[EXERCISE] Return the data below in full. Keep each character unchanged.

[Collected data entries]
((
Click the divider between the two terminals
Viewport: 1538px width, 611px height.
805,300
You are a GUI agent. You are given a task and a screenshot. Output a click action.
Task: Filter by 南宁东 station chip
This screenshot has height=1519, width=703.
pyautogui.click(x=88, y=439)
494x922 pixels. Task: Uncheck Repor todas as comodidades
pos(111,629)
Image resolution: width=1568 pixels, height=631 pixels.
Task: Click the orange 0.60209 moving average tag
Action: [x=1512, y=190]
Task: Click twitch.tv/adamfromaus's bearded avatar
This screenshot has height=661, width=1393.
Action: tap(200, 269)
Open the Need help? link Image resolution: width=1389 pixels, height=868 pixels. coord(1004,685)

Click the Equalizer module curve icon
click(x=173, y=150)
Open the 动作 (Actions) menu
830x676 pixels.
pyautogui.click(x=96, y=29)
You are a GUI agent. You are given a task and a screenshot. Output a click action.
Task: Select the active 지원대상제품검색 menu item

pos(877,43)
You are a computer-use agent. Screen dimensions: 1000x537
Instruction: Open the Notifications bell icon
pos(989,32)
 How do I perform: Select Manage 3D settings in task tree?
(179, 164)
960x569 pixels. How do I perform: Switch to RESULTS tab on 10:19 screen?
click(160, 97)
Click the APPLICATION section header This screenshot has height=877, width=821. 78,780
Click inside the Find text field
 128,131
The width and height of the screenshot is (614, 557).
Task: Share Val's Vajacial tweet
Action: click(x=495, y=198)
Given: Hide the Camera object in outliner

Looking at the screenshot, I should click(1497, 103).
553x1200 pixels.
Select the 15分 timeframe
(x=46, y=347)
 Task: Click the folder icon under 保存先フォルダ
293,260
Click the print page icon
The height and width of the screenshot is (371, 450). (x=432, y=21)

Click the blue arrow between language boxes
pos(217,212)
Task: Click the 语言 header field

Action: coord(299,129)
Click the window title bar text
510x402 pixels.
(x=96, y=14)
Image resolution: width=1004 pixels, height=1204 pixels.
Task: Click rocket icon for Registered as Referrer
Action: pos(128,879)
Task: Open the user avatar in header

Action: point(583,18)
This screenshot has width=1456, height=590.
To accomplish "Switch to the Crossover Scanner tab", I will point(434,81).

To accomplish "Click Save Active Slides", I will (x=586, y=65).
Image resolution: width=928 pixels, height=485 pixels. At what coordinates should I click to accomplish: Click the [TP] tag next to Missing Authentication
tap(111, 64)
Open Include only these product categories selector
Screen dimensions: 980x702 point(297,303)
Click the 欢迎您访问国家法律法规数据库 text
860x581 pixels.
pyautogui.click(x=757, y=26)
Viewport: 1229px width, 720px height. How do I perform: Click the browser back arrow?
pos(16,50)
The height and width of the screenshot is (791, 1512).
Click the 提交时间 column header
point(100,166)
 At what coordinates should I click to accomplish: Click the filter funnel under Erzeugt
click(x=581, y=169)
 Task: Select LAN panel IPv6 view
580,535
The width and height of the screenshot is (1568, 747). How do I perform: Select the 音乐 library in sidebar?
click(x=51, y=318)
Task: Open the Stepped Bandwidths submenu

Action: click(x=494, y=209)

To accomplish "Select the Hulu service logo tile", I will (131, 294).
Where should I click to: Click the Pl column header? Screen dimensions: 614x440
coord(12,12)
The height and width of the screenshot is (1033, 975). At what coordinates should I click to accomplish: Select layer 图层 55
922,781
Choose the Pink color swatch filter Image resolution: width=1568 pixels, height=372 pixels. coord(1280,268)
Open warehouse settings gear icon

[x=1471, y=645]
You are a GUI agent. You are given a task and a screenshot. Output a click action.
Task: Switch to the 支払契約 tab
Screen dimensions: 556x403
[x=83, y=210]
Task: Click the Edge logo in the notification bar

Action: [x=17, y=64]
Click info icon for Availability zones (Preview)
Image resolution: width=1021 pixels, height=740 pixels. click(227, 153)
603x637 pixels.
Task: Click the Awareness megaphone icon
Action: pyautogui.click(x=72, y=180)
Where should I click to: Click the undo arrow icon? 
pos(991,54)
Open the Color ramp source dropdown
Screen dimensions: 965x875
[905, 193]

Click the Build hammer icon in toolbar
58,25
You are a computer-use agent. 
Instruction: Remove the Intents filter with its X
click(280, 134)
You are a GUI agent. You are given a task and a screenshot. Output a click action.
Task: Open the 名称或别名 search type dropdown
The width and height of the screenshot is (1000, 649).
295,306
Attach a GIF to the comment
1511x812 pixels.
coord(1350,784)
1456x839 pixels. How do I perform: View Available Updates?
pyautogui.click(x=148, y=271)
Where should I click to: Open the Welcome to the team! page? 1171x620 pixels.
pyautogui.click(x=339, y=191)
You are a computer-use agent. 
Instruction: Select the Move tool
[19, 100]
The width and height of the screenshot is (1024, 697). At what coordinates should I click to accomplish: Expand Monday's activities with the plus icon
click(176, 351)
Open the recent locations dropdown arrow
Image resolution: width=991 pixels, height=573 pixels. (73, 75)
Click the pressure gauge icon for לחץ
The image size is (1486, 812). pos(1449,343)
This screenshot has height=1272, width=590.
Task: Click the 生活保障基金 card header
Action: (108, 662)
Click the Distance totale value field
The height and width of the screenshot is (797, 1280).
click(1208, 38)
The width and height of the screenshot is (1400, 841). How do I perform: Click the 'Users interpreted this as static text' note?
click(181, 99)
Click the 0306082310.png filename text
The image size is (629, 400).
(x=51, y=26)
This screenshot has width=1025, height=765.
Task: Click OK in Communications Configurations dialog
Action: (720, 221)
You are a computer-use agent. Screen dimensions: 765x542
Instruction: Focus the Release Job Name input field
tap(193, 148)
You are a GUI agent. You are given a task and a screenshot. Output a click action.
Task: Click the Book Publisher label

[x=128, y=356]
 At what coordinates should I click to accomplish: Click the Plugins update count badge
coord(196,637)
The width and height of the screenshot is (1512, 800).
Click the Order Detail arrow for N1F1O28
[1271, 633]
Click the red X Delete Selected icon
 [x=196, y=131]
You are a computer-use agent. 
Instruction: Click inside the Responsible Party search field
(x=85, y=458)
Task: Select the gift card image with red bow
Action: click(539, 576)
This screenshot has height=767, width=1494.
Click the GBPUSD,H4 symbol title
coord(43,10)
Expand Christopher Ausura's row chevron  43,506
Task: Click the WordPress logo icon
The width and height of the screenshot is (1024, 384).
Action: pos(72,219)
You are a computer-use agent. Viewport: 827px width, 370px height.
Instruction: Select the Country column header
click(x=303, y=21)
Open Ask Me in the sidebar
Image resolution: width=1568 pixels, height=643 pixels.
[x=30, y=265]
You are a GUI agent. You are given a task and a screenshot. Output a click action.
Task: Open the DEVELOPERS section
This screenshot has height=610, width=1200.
))
[ANSWER TO THIS TASK]
Click the divider between the two terminals
Viewport: 1538px width, 611px height.
805,300
You are a GUI agent. You are given a task and a screenshot. Output a click action.
Task: Filter by 南宁东 station chip
This screenshot has height=1519, width=703.
pyautogui.click(x=88, y=439)
494x922 pixels. Task: Uncheck Repor todas as comodidades
pos(111,629)
Image resolution: width=1568 pixels, height=631 pixels.
Task: Click the orange 0.60209 moving average tag
Action: [x=1512, y=190]
Task: Click twitch.tv/adamfromaus's bearded avatar
This screenshot has height=661, width=1393.
Action: tap(200, 269)
Open the Need help? link Image resolution: width=1389 pixels, height=868 pixels. coord(1004,685)

Click the Equalizer module curve icon
click(x=173, y=150)
Open the 动作 (Actions) menu
830x676 pixels.
pyautogui.click(x=96, y=29)
You are a GUI agent. You are given a task and a screenshot. Output a click action.
Task: Select the active 지원대상제품검색 menu item

pos(877,43)
You are a computer-use agent. Screen dimensions: 1000x537
Instruction: Open the Notifications bell icon
pos(989,32)
 How do I perform: Select Manage 3D settings in task tree?
(179, 164)
960x569 pixels. How do I perform: Switch to RESULTS tab on 10:19 screen?
click(160, 97)
Click the APPLICATION section header This screenshot has height=877, width=821. 78,780
Click inside the Find text field
 128,131
The width and height of the screenshot is (614, 557).
Task: Share Val's Vajacial tweet
Action: click(x=495, y=198)
Given: Hide the Camera object in outliner

Looking at the screenshot, I should click(1497, 103).
553x1200 pixels.
Select the 15分 timeframe
(x=46, y=347)
 Task: Click the folder icon under 保存先フォルダ
293,260
Click the print page icon
The height and width of the screenshot is (371, 450). (x=432, y=21)

Click the blue arrow between language boxes
pos(217,212)
Task: Click the 语言 header field

Action: coord(299,129)
Click the window title bar text
510x402 pixels.
(x=96, y=14)
Image resolution: width=1004 pixels, height=1204 pixels.
Task: Click rocket icon for Registered as Referrer
Action: pos(128,879)
Task: Open the user avatar in header

Action: point(583,18)
This screenshot has width=1456, height=590.
To accomplish "Switch to the Crossover Scanner tab", I will point(434,81).

To accomplish "Click Save Active Slides", I will (x=586, y=65).
Image resolution: width=928 pixels, height=485 pixels. At what coordinates should I click to accomplish: Click the [TP] tag next to Missing Authentication
tap(111, 64)
Open Include only these product categories selector
Screen dimensions: 980x702 point(297,303)
Click the 欢迎您访问国家法律法规数据库 text
860x581 pixels.
pyautogui.click(x=757, y=26)
Viewport: 1229px width, 720px height. How do I perform: Click the browser back arrow?
pos(16,50)
The height and width of the screenshot is (791, 1512).
Click the 提交时间 column header
point(100,166)
 At what coordinates should I click to accomplish: Click the filter funnel under Erzeugt
click(x=581, y=169)
 Task: Select LAN panel IPv6 view
580,535
The width and height of the screenshot is (1568, 747). How do I perform: Select the 音乐 library in sidebar?
click(x=51, y=318)
Task: Open the Stepped Bandwidths submenu

Action: click(x=494, y=209)

To accomplish "Select the Hulu service logo tile", I will (131, 294).
Where should I click to: Click the Pl column header? Screen dimensions: 614x440
coord(12,12)
The height and width of the screenshot is (1033, 975). At what coordinates should I click to accomplish: Select layer 图层 55
922,781
Choose the Pink color swatch filter Image resolution: width=1568 pixels, height=372 pixels. coord(1280,268)
Open warehouse settings gear icon

[x=1471, y=645]
You are a GUI agent. You are given a task and a screenshot. Output a click action.
Task: Switch to the 支払契約 tab
Screen dimensions: 556x403
[x=83, y=210]
Task: Click the Edge logo in the notification bar

Action: [x=17, y=64]
Click info icon for Availability zones (Preview)
Image resolution: width=1021 pixels, height=740 pixels. click(227, 153)
603x637 pixels.
Task: Click the Awareness megaphone icon
Action: pyautogui.click(x=72, y=180)
Where should I click to: Click the undo arrow icon? 
pos(991,54)
Open the Color ramp source dropdown
Screen dimensions: 965x875
[905, 193]

Click the Build hammer icon in toolbar
58,25
You are a computer-use agent. 
Instruction: Remove the Intents filter with its X
click(280, 134)
You are a GUI agent. You are given a task and a screenshot. Output a click action.
Task: Open the 名称或别名 search type dropdown
The width and height of the screenshot is (1000, 649).
295,306
Attach a GIF to the comment
1511x812 pixels.
coord(1350,784)
1456x839 pixels. How do I perform: View Available Updates?
pyautogui.click(x=148, y=271)
Where should I click to: Open the Welcome to the team! page? 1171x620 pixels.
pyautogui.click(x=339, y=191)
You are a computer-use agent. 
Instruction: Select the Move tool
[19, 100]
The width and height of the screenshot is (1024, 697). At what coordinates should I click to accomplish: Expand Monday's activities with the plus icon
click(176, 351)
Open the recent locations dropdown arrow
Image resolution: width=991 pixels, height=573 pixels. (73, 75)
Click the pressure gauge icon for לחץ
The image size is (1486, 812). pos(1449,343)
This screenshot has height=1272, width=590.
Task: Click the 生活保障基金 card header
Action: (108, 662)
Click the Distance totale value field
The height and width of the screenshot is (797, 1280).
click(1208, 38)
The width and height of the screenshot is (1400, 841). How do I perform: Click the 'Users interpreted this as static text' note?
click(181, 99)
Click the 0306082310.png filename text
The image size is (629, 400).
(x=51, y=26)
This screenshot has width=1025, height=765.
Task: Click OK in Communications Configurations dialog
Action: (720, 221)
You are a computer-use agent. Screen dimensions: 765x542
Instruction: Focus the Release Job Name input field
tap(193, 148)
You are a GUI agent. You are given a task and a screenshot. Output a click action.
Task: Click the Book Publisher label

[x=128, y=356]
 At what coordinates should I click to accomplish: Click the Plugins update count badge
coord(196,637)
The width and height of the screenshot is (1512, 800).
Click the Order Detail arrow for N1F1O28
[1271, 633]
Click the red X Delete Selected icon
 [x=196, y=131]
You are a computer-use agent. 
Instruction: Click inside the Responsible Party search field
(x=85, y=458)
Task: Select the gift card image with red bow
Action: click(539, 576)
This screenshot has height=767, width=1494.
Click the GBPUSD,H4 symbol title
coord(43,10)
Expand Christopher Ausura's row chevron  43,506
Task: Click the WordPress logo icon
The width and height of the screenshot is (1024, 384).
Action: pos(72,219)
You are a computer-use agent. Viewport: 827px width, 370px height.
Instruction: Select the Country column header
click(x=303, y=21)
Open Ask Me in the sidebar
Image resolution: width=1568 pixels, height=643 pixels.
[x=30, y=265]
You are a GUI agent. You are given a task and a screenshot. Output a click action.
Task: Open the DEVELOPERS section
This screenshot has height=610, width=1200.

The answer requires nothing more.